On 16 Apr 2010, at 05:01, rexallen...@gmail.com wrote:

What would make universes with honest initial conditions + causal  
laws
more probable than deceptive ones?  For every honest universe it  
would

seem possible to have an infinite number of deceptive universes that
are the equivalent of "The Matrix" - they give rise to conscious
entities who have convincing but incorrect beliefs about how their
universe really is.  These entities' beliefs are based on  
perceptions

that are only illusions, or simulations (naturally occurring or
intelligently designed), or hallucinations, or dreams.



It seems to me that it would be a bit of a miracle if it turned out
that we lived in a universe whose initial state and causal laws were
such that they gave rise to conscious entities whose beliefs about
their universe were true beliefs.


That is the whole problem. The revenge of Descartes Malin génie.

But the UDA shows that the honest universe, below our substitution
level is a sum on all the fiction, and that sums is unique, if
defined. The logic of self-reference shows at least that the  
measure 1

is well defined and obeys no classical, quantum-like, logic.


I agree in theory, though I still hold to my "consciousness is
fundamental and uncaused" mantra!



Would you agree that the distribution of prime numbers is "uncaused".
I can understand that consciousness is fundamental, and "uncaused".  
Yet it is explainable in term of simpler things, like numbers and  
elementary operations, in term of high level self-consistency.
Physical causality, like moral responsibility, is a high level  
emergent notion, in the mechanist theory.







Sometimes it seems as though I can interpret what you say as being
compatible with that view, and sometimes not.

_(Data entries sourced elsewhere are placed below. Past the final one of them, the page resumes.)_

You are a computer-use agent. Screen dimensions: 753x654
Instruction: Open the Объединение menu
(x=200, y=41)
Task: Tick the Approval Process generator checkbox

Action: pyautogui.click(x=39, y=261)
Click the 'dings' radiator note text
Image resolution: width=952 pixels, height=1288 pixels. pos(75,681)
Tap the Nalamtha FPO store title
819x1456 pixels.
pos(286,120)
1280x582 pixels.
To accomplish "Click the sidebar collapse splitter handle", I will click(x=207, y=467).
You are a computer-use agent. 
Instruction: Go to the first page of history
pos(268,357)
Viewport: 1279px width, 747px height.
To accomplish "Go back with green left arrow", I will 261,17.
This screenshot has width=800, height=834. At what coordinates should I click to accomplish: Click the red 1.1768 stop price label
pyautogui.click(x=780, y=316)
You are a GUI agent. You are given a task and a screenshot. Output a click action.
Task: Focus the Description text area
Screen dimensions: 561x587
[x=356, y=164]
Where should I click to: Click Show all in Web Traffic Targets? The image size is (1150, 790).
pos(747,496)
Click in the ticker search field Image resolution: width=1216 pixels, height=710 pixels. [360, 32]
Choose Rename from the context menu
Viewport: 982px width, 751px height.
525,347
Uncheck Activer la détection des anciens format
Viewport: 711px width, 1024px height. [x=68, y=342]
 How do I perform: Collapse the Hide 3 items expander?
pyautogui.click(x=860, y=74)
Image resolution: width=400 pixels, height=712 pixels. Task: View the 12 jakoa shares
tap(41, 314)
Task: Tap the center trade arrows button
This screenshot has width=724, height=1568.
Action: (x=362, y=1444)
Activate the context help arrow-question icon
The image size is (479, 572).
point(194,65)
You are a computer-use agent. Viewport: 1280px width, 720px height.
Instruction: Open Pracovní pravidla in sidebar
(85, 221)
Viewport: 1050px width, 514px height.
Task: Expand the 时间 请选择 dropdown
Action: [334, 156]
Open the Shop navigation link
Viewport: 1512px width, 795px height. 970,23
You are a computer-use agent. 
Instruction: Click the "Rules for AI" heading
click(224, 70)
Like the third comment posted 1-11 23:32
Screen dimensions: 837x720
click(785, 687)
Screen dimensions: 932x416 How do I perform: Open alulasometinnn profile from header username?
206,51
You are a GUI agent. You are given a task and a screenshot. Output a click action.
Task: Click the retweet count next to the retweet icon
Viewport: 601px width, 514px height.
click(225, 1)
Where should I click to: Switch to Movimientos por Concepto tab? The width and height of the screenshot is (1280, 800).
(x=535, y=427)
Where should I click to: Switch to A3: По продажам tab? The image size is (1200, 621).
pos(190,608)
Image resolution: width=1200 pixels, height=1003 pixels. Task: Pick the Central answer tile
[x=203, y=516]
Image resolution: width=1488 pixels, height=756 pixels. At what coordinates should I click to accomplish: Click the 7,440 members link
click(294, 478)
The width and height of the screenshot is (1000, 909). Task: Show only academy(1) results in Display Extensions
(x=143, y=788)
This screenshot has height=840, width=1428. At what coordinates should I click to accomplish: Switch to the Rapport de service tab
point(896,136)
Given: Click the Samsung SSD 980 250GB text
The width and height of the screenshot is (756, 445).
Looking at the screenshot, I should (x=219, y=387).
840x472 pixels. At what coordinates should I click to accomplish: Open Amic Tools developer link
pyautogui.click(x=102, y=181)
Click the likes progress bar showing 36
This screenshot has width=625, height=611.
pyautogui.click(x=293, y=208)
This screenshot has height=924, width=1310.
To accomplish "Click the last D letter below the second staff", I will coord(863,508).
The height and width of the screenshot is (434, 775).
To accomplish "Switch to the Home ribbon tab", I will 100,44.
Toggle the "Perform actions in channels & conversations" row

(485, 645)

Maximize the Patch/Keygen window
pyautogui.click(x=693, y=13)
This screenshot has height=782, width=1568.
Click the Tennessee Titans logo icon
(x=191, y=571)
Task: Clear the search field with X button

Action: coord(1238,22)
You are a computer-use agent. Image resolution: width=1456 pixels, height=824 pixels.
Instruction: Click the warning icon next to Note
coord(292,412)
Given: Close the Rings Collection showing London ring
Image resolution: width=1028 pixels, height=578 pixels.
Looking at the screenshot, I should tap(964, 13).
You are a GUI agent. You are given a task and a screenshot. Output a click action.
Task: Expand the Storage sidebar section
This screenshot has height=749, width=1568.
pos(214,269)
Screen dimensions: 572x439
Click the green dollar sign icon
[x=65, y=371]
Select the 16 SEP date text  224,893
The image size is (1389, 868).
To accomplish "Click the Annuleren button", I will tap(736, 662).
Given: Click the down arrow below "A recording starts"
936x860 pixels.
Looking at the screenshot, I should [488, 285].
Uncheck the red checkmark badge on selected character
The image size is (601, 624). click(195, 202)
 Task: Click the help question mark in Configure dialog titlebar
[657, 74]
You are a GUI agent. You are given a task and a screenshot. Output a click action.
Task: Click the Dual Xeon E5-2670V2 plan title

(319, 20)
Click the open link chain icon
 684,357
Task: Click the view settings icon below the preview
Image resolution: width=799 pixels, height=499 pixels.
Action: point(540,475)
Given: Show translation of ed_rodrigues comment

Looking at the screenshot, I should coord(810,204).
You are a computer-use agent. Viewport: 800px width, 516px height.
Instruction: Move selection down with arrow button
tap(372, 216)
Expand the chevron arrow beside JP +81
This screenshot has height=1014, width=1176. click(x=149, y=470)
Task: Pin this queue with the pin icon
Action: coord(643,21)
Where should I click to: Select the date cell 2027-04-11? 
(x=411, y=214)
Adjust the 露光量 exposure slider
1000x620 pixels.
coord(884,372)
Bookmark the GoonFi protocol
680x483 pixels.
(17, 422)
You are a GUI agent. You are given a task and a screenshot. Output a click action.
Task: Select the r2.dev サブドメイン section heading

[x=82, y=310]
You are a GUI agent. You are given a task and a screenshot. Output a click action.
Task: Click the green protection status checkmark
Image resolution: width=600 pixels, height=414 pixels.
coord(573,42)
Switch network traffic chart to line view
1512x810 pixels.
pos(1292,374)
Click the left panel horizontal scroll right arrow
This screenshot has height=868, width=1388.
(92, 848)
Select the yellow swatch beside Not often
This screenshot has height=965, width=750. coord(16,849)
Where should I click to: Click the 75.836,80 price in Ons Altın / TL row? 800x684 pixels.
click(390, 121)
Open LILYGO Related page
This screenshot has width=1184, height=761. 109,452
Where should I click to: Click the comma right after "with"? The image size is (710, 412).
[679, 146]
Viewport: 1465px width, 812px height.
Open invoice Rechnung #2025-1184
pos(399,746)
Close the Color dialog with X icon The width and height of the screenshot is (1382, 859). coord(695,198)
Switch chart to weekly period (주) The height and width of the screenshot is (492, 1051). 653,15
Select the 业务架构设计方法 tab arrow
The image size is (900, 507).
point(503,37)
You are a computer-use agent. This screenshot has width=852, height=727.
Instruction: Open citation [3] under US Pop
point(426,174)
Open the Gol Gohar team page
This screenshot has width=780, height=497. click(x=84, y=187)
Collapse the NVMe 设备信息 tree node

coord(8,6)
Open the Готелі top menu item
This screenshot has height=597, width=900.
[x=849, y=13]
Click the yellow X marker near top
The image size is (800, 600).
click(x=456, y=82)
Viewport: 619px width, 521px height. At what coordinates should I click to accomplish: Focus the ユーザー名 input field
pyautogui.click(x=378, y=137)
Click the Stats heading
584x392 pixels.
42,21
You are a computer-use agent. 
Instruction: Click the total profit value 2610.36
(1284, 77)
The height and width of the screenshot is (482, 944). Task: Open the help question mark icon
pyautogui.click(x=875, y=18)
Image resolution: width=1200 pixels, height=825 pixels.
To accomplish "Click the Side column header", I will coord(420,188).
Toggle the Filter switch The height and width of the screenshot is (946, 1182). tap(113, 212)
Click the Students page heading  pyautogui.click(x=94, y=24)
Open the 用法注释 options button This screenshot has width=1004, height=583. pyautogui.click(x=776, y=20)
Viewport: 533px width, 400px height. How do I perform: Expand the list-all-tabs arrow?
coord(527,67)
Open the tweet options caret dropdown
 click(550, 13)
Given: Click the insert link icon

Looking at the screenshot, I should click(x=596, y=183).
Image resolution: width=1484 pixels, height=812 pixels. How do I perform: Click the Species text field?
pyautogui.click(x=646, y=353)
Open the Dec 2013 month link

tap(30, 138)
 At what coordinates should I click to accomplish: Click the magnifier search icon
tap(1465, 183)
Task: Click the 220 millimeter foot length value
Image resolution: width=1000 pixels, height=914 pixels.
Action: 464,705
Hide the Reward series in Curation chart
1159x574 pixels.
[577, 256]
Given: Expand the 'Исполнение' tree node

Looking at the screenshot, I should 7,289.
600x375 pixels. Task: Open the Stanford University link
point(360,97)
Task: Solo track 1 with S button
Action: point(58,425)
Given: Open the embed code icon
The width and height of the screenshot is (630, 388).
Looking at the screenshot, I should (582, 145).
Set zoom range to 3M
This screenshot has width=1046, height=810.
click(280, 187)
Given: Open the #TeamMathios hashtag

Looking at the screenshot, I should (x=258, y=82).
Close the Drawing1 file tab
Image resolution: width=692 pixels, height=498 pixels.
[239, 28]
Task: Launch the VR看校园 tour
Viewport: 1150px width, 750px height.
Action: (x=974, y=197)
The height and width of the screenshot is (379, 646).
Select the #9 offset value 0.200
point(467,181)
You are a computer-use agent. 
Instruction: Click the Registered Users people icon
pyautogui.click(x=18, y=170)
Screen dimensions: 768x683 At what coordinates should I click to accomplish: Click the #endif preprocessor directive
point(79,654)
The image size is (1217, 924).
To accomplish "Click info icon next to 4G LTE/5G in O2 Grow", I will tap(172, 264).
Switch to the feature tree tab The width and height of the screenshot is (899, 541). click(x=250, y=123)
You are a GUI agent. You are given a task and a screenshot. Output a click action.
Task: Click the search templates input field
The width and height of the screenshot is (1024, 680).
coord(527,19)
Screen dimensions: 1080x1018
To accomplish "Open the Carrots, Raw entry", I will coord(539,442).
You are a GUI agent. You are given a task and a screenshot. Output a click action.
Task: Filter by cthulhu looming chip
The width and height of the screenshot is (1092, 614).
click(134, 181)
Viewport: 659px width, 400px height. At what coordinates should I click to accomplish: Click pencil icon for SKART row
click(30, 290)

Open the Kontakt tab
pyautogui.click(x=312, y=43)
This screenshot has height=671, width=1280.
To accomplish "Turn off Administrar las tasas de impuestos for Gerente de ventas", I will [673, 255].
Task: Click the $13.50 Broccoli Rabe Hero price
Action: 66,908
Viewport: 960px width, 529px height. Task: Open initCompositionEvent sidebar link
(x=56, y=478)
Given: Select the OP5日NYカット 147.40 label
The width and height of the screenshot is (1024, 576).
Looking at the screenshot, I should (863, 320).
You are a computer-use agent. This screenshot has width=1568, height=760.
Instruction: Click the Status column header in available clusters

Maybe we're looking at two sides of the same coin...but maybe we're
not...


I am a logician. All I say is that  IF we are digitally emulable THEN  
the laws of physics emerge (in this precise way ...).
It makes the Digital Mechanist theory (DM, alias Comp) experimentally  
testable (and confirmed by QM up to now).
In the DM theory, consciousness is fundamental, yet not primary. You  
can 'almost' define consciousness by the unconscious, or instinctive,  
or automated inference of self-consistency, or of a reality (it is  
more or less equivalent in DM).


It is the whole coupling consciousness/realities which can be  
explained by addition and multiplication (or abstraction and  
application, etc.) once we bet on DM.


You say to Skeletori:


It seems to me that for every possible universe there are an infinite
number of possible "deceptive" simulations of it.


This is very plausible.




But for the universe being simulated, there is only one possible
"honest" instance of it.


This is ambiguous. IF QM is correct, you have to simulate infinitely  
many similar computations, multiplying locally the local version of  
the cosmos (unless P = NP, etc. ).
The normal (Gaussian) branch or reality win the measure battle by  
being stabilizing on some dovetail on the reals (or complexes,  
quaternions, octonions).
If just DM is correct, you cannot simulate the physical reality: it is  
only an appearance coming from the first person plural indeterminacy  
(as seen by relative universal numbers). This follows from the UD  
Argument.





So...if we assume that physicalism/materialism is true, it would seem
that we should also assume that our perceptions don't tell us anything
about the true underlying nature of reality.


Yes.




At best, our perceptions only tell us about the rules of our (probably
naturally occuring) simulation.


What we perceive ABOVE our substitution level is a probable and  
contingent universal (in Post-Church-Turing sense) neighborhood. They  
all exist in elementary arithmetic.
What we 'perceive' below our substitution level has to result from a  
sum on all (relative) computations going through my current  
computational states.
Self-reference logic can justify the symmetric and linear aspect of  
the bottom. (genuine stable consciousness seems to need depth and  
linearity). Depth = 'intrinsic long computation': it makes us  
'absolutely RARE'. Linearity is eventually responsible for the  
multiplications and the contagiousness of multiplication, and for the  
appearance of first person PLURAL points of view. It makes us  
relatively NUMEROUS.




But more likely, our perceptions only tell us about our
perceptions...and it's a mistake to infer anything further with
respect to ontology.


I would say that we can infer theories, and they work or not in some  
spectrum. But we cannot derive any ontological certainty. So it is  
simpler to assume the simplest ontology possible, and derive higher  
notions, like Plotinus' hypostases (including quanta and qualia) from  
it.
In science we can never know when we are true, but we can communicate  
and refut

Re: The 'no miracles' argument against scientific realism

2010-04-17 Thread rexallen...@gmail.com


On Apr 16, 6:29 am, Skeletori  wrote:
> On Apr 16, 6:01 am, "rexallen...@gmail.com" 
> wrote:
>
> > What would make universes with honest initial conditions + causal laws
> > more probable than deceptive ones?  For every honest universe it would
> > seem possible to have an infinite number of deceptive universes that
> > are the equivalent of "The Matrix" - they give rise to conscious
> > entities who have convincing but incorrect beliefs about how their
> > universe really is.  These entities' beliefs are based on perceptions
> > that are only illusions, or simulations (naturally occurring or
> > intelligently designed), or hallucinations, or dreams.
>
> > It seems to me that it would be a bit of a miracle if it turned out
> > that we lived in a universe whose initial state and causal laws were
> > such that they gave rise to conscious entities whose beliefs about
> > their universe were true beliefs.
>
> I agree, if the initial conditions and laws are complex enough that
> the Matrix is directly baked there.

Assuming physicalism, the complexity we see around us had to come from
somewhere, right?  And there are only two choices:  either the initial
conditions, or the causal laws (which may have a probablistic aspect).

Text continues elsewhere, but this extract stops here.